Whenever you ask for a new memory page from the operating system, the memory manager has to make an educated decision:
- Purge a page from the buffer cache
- Purge a page from a mapping (effectively the same as #1, on most systems)
- Move a page that has not been accessed for a long time -- preferably never -- to swap (this could in fact even happen proactively, not necessarily at the very last moment)
- Kill your process, or kill a random process (OOM)
- Kernel panic
Options #4 and #5 are very undesirable and will only happen if the operating system has absolutely no other choice. Options #1 and #2 mean that you throw something away that you will possibly be needing soon again. This negatively impacts performance.
Option #3 means you move something that you (probably) don't need any time soon onto slow storage. That's fine because now something that you do need can use the fast RAM.
By removing option #3, you have effectively limited the operating system to doing either #1 or #2. Reloading a page from disk is the same as reloading it from swap, except having to reload from swap is usually less likely (due to making proper paging decisions).
In other words, by disabling swap you gain nothing, but you limit the operation system's number of useful options in dealing with a memory request. Which might not be, but very possibly may be a disadvantage (and will never be an advantage).
[EDIT]
The careful reader of the mmap
manpage, specifically the description of MAP_NORESERVE
, will notice another good reason why swap is somewhat of a necessity even on a system with "enough" physical memory:
"When swap space is not reserved one might get SIGSEGV upon a write if no physical memory is available."
-- Wait a moment, what does that mean?
If you map a file, you can access the file's contents directly as if the file was somehow, by magic, in your program's address space. For read-only access, the operating system needs in principle no more than a single page of physical memory which it can repopulate with different data every time you access a different virtual page (for efficiency reasons, that's of course not what is done, but in principle you could access terabytes worth of data with a single page of physical memory). Now what if you also write to a file mapping? In this case, the operating system must have a physical page -- or swap space -- ready for every page written to. There's no other way to keep the data around until the dirty pages writeback process has done its work (which can be several seconds). For this reason, the OS reserves (but doesn't necessarily ever commit) swap space, so in case you are writing to a mapping while there happens to be no physical page unused (that's a quite possible, and normal condition), you're guaranteed that it will still work.
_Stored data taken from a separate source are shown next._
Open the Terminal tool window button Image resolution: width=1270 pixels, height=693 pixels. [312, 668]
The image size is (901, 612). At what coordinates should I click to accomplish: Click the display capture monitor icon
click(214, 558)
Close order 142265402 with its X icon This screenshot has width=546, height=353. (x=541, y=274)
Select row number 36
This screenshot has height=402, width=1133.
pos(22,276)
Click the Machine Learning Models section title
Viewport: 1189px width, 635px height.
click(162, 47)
Now what if there is no swap? It means that no swap can be reserved (duh!), and this means that as soon as there are no free physical pages left, and you're writing to a page, you are getting a pleasant surprise in the form of your process receiving a segmentation fault, and probably being killed.
[/EDIT]
However, the traditional recommendation of making swap twice the size of RAM is nonsensical. Although disk space is cheap, it does not make sense to assign that much swap. Wasting something that is cheap is still wasteful, and you absolutely don't want to be continually swapping in and out working sets several hundreds of megabytes (or larger) in size.
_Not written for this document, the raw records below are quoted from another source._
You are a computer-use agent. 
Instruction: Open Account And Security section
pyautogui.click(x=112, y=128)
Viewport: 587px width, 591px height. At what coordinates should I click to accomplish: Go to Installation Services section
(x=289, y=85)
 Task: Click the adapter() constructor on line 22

There is no single "correct" swap size (there are as many "correct" sizes as there are users and opinions). I usually assign a fixed 512MiB, regardless of RAM size, which works very well for me. The reasoning behind that is that 512MiB is something that you can always afford nowadays, even on a small disk. On the other hand, adding several gigabytes of swap is none better. You are not going to use them, except if something is going seriously wrong.
Even on a SSD, swap is orders of magnitude slower than RAM (due to bus bandwidth and latency), and while it is very acceptable to move something to swap that probably won't be needed again (i.e. you most likely won't be swapping it in again, so your pool of available pages is effectively enlarged for free), if you really need considerable amounts of swap (that is, you have an application that uses e.g. a 50GiB dataset), you're pretty much lost.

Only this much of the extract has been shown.